** Task objective **
Reproduce the records below exactly, but leave their pictures out of the copy.

Source data
*** Begin section ***

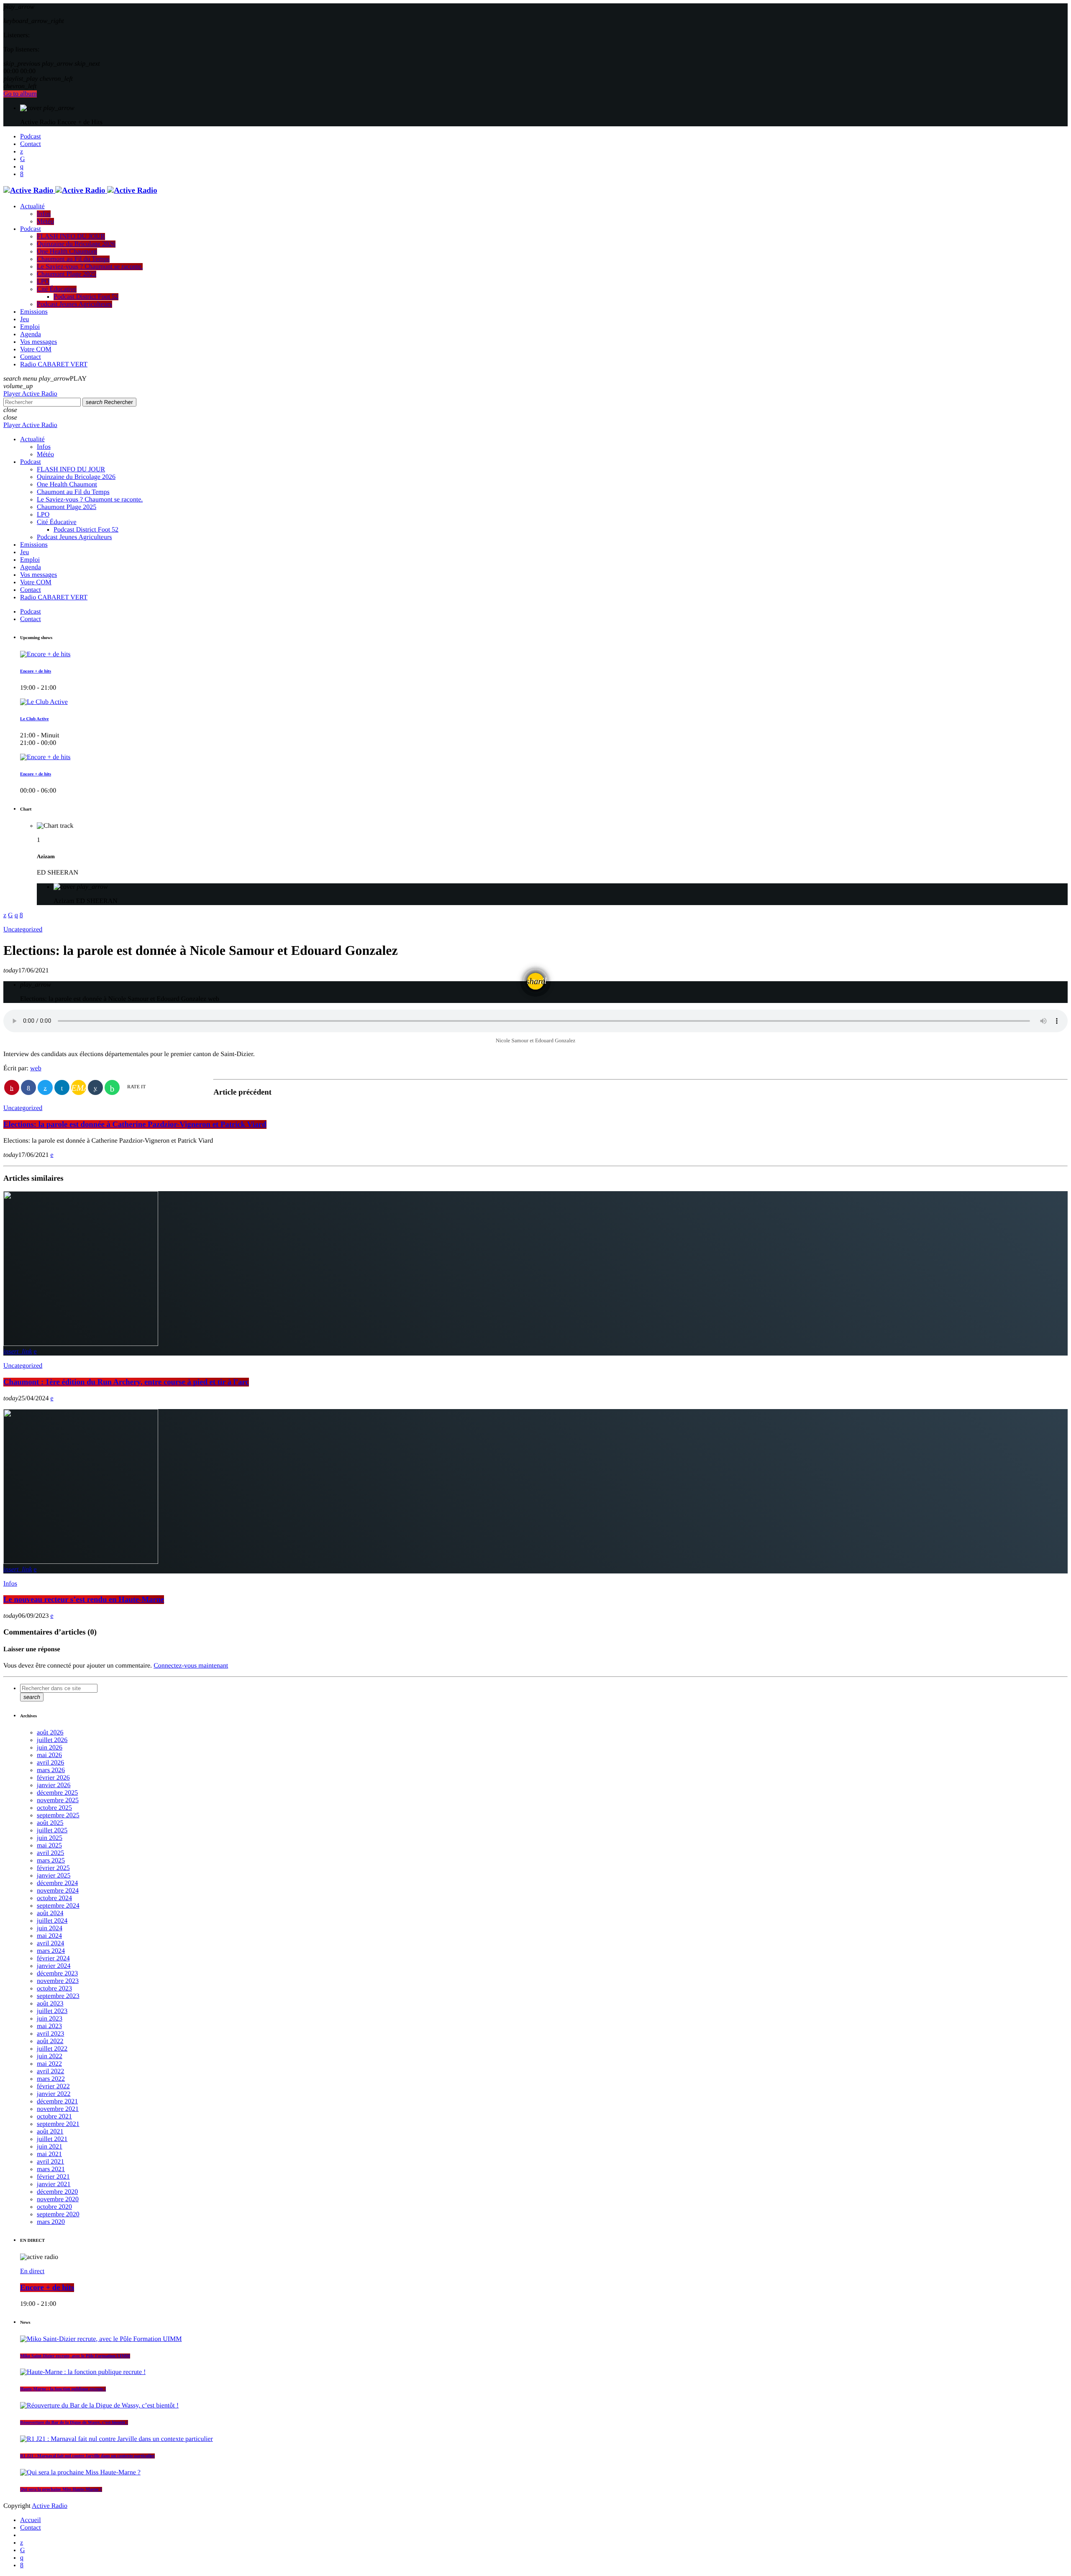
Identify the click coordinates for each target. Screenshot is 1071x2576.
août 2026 (50, 1732)
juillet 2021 (52, 2139)
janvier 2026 (53, 1785)
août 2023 (50, 2003)
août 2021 (50, 2131)
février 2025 (53, 1868)
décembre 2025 (57, 1792)
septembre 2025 (58, 1815)
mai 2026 (49, 1755)
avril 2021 (50, 2161)
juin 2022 (49, 2056)
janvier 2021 (53, 2184)
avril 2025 (50, 1853)
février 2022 (53, 2086)
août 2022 (50, 2041)
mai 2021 (49, 2154)
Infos (10, 1583)
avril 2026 (50, 1762)
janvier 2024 (53, 1966)
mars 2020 (51, 2222)
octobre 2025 (54, 1807)
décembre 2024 (57, 1883)
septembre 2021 (58, 2124)
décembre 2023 (57, 1973)
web (35, 1068)
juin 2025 (49, 1838)
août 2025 (50, 1822)
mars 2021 (51, 2169)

*** End section ***

** Output for this exercise **
Identify the click coordinates for each target. Screenshot is 1071x2576.
août 2026 (50, 1732)
juillet 2021 (52, 2139)
janvier 2026 (53, 1785)
août 2023 (50, 2003)
août 2021 (50, 2131)
février 2025 (53, 1868)
décembre 2025 (57, 1792)
septembre 2025 (58, 1815)
mai 2026 (49, 1755)
avril 2021 (50, 2161)
juin 2022 (49, 2056)
janvier 2021 (53, 2184)
avril 2025 (50, 1853)
février 2022 (53, 2086)
août 2022 (50, 2041)
mai 2021 (49, 2154)
Infos (10, 1583)
avril 2026 (50, 1762)
janvier 2024 (53, 1966)
mars 2020 (51, 2222)
octobre 2025 (54, 1807)
décembre 2024 (57, 1883)
septembre 2021 (58, 2124)
décembre 2023 (57, 1973)
web (35, 1068)
juin 2025 (49, 1838)
août 2025 (50, 1822)
mars 2021 (51, 2169)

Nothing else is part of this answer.